Welfare takes a hit from the slumping economy - Anand

Continuing on my post from two weeks ago and after reading the Kaiser article addressing the issue of the staggering number of uninsured in the U.S., I found this article from yesterday's New York Times fairly interesting.

http://www.nytimes.com/2009/02/02/us/02welfare.html?_r=1&ref=us

Nearly 1.1 million people have lost their jobs already since the most recent recession began. Though the article points out that many of these jobs have been from "white-collar" industries sparing some lower paying jobs, the fact remains that those living off of minimum wage salaries and who are at or near the poverty line, remain extremely vulnerable in times of economic contraction. The first point that seems particularly salient is the fact that federal funding for welfare programs given to states who primarily carry out welfare programs has not grown considerably especially in light of wide fluctuations in case load size. States (California included) must balance their budgets (pay-as-you-go) while the federal government is allowed to run at (record) deficits. States who are already strapped for cash with no stream of additional tax revenue are very reluctant to expand welfare programs and usually tighten restrictions on who gets money when the need is the greatest. Many states who received large block grants (as opposed to categorical grants which have more strings attached) from the federal government began siphoning those funds away from assistance for needy families into other welfare programs and now find themselves unable to reallocate funds properly to the programs which need the most funding. Instead of increasing cash welfare rolls, states are increasing the issuance of food stamps which cost less for them. While it is obviously true that people need to eat, the lack of money transfers from government to citizens (the case for undocumented immigrants is clearly more dire) will directly affect "discretionary" spending on say for instance prescription medications and other necessities.

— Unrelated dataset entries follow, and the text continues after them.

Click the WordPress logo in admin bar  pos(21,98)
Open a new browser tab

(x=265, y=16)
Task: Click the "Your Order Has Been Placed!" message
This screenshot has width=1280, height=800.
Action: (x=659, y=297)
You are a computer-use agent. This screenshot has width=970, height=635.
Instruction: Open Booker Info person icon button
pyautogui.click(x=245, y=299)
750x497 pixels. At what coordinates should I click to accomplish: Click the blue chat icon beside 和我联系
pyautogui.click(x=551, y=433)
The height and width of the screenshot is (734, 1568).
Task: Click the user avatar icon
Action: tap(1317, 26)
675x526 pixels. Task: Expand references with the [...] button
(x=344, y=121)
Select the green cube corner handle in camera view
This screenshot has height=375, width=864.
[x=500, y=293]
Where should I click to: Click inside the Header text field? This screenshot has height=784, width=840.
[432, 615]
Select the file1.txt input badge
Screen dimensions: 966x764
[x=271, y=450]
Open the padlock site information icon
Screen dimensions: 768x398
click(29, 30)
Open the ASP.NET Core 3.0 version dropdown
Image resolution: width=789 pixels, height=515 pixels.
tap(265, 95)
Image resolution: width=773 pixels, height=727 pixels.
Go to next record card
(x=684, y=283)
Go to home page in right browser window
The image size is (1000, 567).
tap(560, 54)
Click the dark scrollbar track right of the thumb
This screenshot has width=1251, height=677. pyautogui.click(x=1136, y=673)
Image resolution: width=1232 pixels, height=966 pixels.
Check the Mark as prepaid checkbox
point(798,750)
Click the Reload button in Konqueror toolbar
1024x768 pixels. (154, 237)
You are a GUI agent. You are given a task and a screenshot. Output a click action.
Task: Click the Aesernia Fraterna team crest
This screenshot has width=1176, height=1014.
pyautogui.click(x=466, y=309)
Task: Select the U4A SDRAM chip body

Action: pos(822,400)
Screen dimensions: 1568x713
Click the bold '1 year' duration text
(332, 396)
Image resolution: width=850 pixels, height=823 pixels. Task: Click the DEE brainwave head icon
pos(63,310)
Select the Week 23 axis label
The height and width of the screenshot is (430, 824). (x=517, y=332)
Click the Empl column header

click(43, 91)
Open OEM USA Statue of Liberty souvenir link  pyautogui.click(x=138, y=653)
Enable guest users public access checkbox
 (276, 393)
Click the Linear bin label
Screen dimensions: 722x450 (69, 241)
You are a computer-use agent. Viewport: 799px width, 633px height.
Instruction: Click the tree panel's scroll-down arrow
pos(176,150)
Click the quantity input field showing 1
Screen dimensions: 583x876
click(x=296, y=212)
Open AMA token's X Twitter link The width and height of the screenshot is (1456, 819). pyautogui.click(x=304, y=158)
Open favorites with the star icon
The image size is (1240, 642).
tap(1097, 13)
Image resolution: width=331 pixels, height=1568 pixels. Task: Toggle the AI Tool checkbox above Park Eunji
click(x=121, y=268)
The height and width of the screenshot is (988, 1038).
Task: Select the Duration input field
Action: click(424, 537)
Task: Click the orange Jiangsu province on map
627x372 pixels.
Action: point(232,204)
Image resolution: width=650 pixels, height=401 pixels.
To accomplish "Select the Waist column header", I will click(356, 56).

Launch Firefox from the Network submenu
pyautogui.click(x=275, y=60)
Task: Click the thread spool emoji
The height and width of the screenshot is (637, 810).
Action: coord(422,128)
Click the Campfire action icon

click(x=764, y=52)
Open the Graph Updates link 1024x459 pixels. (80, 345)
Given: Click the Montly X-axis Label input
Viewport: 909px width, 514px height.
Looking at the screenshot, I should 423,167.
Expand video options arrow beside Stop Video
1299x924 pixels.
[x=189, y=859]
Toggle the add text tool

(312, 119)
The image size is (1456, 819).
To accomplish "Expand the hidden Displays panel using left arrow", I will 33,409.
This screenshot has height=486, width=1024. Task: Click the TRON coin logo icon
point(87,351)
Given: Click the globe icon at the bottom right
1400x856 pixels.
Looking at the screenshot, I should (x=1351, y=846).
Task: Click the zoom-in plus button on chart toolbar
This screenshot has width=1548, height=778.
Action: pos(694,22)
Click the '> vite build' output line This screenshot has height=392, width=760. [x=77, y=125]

The government is falling short in its obligation to the people and by placing additional stipulations on who gets assistance (i.e. you must enroll in a work program for skills training which disadvantages the disabled). When the need is greatest, the funds should be in place to provide a hand up to those who need it.

In relation to Dr. Wise's talk (which was amazing!), a decrease in welfare assistance is definitely one of those proximate causes that affects health care outcomes. Without money to pay for medical bills or preventive care, a greater percentage of Americans will delay routine procedures leading to complications down the road. While it may be improbable that we can wipe out poverty altogether, it is quite feasible to stem its growth. Healthcare is definitely an area that will suffer from the "panic of 2008" due to the fact that the majority of workers derive health insurance benefits through employment. There is no guarantee, though, that once the economy begins to recover, that the number of uninsured will decline. The resulting problems that we may (or will) face are going to become increasingly intractable as those who need help (throuch Medicare, Medicaid, S-CHIP, etc.) become left behind or disillusioned with a system that is falling short. Any sort of comprehensive stimulus package should take into account the shortcomings of state/federal health-related welfare programs because the wellbeing of the population is at stake.